Faceted taxonomies—those that allow users to limit or filter search results by
selecting terms or attributes from each of several types/aspects—are becoming
increasingly common. They are easy and effective for end-users with various
abilities in searching. When it comes to designing facets, some of the facets and
their terms for a content collection may be obvious: Document or Content Type, Location,
Audience, Purpose, etc. Creating a facet for Subject, for tagging topics the
content is about, however, can be
quite daunting.
Some faceted
taxonomies do not have a Subject facet. Product taxonomies, such as for
ecommerce, don’t have Subjects, but rather product categories. Enterprise
taxonomies, such as those used in enterprise content or document management
systems, also typically don’t have a Subject facet, but rather they have
detailed terms in the Document Type facet and may have facets for Business
Activity/Function, Department, Line of Business, or even something for Life
Cycle/Phase/Stage.
The Subject facet is
important, and can be quite large, for taxonomies for tagging and retrieving of
content in a collection, library, or repository of published articles, research
studies or reports, manuals, presentations, speeches, educational/training materials,
images, videos, etc. If a large number of terms are needed to adequately cover
the breadth and depth of the content, the Subject facet may comprise its own internal
hierarchical taxonomy or thesaurus.
Coming up with the numerous
Subject terms is more work and may require a different approach than for the
terms of the other facets, which may be based on user needs and expectations.

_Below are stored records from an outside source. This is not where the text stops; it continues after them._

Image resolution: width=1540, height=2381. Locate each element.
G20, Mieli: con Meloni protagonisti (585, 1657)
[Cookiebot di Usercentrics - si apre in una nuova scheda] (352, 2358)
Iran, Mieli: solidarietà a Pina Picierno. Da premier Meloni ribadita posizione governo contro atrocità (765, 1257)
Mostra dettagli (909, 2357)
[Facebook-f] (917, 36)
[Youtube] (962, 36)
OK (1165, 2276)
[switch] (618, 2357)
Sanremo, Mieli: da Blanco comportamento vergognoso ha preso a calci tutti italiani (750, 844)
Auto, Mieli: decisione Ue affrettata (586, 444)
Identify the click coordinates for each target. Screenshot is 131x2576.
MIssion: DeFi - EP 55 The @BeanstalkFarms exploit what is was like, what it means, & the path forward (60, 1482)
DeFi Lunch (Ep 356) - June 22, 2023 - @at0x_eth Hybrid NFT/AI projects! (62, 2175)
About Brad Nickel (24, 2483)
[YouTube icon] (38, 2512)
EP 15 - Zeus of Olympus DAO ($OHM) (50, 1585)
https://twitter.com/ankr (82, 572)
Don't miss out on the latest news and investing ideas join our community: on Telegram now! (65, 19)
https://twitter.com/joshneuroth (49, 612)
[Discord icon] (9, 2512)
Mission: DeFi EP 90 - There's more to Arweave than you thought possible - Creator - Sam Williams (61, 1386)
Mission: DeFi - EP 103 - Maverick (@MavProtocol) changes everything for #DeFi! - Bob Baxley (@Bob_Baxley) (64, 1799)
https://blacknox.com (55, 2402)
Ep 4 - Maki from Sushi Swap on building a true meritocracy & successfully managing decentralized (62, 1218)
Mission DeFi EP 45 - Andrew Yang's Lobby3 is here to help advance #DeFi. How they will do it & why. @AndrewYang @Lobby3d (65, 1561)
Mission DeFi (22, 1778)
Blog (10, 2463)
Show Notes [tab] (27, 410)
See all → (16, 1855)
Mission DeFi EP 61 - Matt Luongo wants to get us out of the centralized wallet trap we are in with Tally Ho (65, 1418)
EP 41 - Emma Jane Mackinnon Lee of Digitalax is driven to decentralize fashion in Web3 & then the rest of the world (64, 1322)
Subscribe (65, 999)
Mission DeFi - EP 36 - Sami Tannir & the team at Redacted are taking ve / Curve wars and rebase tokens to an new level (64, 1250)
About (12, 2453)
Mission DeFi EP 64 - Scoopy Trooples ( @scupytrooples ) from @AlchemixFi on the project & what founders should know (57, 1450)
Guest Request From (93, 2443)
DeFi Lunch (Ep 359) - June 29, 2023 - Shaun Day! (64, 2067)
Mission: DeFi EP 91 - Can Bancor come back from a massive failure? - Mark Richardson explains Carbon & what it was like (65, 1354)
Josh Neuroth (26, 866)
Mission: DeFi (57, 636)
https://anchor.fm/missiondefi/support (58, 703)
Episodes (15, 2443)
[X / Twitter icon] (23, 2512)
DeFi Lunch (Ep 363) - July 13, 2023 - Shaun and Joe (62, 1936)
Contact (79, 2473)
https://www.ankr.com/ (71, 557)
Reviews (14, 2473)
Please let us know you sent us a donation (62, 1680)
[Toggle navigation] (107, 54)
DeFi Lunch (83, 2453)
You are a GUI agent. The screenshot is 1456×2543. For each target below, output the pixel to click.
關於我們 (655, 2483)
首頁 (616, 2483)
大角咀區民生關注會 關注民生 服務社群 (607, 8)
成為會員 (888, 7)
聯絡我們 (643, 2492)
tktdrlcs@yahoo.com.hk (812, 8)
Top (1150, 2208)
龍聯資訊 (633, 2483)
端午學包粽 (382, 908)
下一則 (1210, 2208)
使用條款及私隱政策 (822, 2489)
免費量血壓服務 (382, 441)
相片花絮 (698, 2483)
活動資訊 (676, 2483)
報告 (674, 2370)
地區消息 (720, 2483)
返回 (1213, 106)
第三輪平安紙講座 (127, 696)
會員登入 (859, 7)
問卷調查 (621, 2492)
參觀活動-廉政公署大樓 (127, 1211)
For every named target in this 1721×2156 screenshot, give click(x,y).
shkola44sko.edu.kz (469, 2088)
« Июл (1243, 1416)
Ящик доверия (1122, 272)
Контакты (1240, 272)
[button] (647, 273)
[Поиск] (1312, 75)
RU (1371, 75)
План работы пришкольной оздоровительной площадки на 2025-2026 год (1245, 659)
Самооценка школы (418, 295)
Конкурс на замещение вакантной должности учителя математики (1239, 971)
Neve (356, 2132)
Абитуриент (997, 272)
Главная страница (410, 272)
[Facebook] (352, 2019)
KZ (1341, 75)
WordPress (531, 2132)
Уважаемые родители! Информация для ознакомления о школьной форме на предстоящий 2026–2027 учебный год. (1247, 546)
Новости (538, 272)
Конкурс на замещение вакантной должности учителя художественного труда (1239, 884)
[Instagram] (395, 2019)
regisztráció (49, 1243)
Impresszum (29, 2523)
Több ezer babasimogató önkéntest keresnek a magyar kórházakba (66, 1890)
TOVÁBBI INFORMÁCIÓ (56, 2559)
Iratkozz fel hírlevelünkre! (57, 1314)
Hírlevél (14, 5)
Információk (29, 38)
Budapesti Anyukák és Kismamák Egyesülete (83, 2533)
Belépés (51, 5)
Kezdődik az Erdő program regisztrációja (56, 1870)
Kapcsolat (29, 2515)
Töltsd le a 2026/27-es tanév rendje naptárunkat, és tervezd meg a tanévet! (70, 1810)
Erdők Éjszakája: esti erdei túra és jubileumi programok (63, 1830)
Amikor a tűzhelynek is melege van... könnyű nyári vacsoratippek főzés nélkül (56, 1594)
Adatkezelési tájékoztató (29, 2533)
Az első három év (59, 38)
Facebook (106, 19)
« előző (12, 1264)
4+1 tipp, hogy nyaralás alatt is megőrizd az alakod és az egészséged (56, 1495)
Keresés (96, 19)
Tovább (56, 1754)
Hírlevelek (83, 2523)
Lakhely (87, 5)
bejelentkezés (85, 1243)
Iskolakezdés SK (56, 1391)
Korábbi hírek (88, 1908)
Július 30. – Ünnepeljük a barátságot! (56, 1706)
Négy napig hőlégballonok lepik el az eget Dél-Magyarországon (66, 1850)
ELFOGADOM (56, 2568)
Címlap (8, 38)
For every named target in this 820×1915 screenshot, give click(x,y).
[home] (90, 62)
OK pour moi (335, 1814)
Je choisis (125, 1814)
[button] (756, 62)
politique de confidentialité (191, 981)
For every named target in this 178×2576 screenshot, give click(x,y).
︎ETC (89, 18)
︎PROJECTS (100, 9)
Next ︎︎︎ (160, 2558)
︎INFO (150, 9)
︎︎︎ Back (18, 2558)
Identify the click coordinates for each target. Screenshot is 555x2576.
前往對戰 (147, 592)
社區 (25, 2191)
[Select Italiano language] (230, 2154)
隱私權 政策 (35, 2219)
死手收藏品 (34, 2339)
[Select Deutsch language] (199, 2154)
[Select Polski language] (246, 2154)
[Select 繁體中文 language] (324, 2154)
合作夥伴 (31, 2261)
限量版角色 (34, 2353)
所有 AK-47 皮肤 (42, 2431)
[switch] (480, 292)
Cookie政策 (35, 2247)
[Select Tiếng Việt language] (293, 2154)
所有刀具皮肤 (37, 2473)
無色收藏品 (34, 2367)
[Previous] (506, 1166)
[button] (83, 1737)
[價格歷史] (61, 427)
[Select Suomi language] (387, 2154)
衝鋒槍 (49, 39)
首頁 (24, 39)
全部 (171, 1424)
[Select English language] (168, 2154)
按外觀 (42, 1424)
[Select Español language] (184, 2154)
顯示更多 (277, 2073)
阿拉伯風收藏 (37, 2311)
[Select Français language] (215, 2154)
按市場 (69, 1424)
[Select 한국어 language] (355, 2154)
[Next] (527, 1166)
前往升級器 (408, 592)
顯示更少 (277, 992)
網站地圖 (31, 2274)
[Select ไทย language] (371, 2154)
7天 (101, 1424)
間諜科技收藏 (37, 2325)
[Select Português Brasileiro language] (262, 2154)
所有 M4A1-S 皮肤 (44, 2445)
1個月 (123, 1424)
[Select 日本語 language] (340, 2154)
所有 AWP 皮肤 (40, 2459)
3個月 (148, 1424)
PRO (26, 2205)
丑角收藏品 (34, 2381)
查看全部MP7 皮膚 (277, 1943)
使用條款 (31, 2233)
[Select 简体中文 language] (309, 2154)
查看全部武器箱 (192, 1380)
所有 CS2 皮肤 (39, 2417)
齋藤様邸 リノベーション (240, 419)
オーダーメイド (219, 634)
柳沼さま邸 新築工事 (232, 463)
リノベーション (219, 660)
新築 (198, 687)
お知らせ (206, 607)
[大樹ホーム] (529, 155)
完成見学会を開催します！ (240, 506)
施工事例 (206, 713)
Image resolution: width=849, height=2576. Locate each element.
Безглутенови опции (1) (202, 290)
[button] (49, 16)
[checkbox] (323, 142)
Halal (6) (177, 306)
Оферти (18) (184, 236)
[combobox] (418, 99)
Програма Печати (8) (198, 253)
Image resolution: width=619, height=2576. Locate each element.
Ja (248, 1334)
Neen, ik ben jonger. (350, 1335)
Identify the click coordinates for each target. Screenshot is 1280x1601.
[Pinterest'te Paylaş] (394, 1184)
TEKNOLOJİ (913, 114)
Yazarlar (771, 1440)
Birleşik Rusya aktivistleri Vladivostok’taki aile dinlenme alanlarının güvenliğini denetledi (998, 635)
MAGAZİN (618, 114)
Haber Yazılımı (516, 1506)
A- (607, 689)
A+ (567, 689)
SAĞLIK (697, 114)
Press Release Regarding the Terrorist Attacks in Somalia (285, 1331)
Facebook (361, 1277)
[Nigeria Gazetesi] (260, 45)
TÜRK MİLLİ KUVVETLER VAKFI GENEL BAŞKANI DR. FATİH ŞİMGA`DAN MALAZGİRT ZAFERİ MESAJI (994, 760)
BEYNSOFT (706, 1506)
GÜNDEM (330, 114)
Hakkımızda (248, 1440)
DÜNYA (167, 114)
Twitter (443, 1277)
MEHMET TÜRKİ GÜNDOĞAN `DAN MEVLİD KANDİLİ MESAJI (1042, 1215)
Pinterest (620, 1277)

The terms in the Subject facet need to be based primarily on the subject of the
content items being tagged. Other techniques for developing taxonomy terms,
such as stakeholder interviews and search query logs, are helpful for other
facets, but not so much for Subjects.
A taxonomy is built in
a combination of top-down (identifying facets and top terms) and bottom-up
(identifying the individual terms needed for indexing) tasks. The Subjects are
developed a little bit top-down but more bottom-up. The top-down approach for
Subjects starts with identifying the subject domain and scope and then any
primary divisions in that domain, based on familiarity with the subject area
and the content collection. The bottom-up approach involves looking a numerous
individual content items to determine the main topics they are about and
developing terms for these topics.
Determining what
content items are about and what terms describe is the activity of descriptive
indexing. I prefer to use the word indexing than tagging here, especially in
absence of a taxonomy/controlled vocabulary, which has yet to be created,
because it is an analytical task. (See my earlier blog post “Tagging vs.Indexing.”) So, at this stage it may help to have
someone who has experience as an indexer do test-indexing of a rather large,
representative sample of the content. Guidelines should be established at the
start, such as each document is to be assigned index terms for the document as
a whole, not for each section, and that a document should be assigned no more
than three Subject index terms, for example.
The terms will need to
be individually reviewed so that similar terms can be considered for merging
into a single concept (and alternative labels/synonyms might be created). To
keep the number of terms more manageable for review, it’s best to review and
edit the terms periodically, before completing the test-indexing of the entire
sample set of content. Thus, developing the taxonomy of Subjects by means of
test-indexing is an iterative process. You will probably see trends, patterns,
and possibly subcategories emerge from the terms as you collect them. The
initial terms that come out of test-indexing can be quite specific and then
made broader later. It’s easy to edit specific terms into broader terms, while
it is not possible to go the other direction without reviewing the content again.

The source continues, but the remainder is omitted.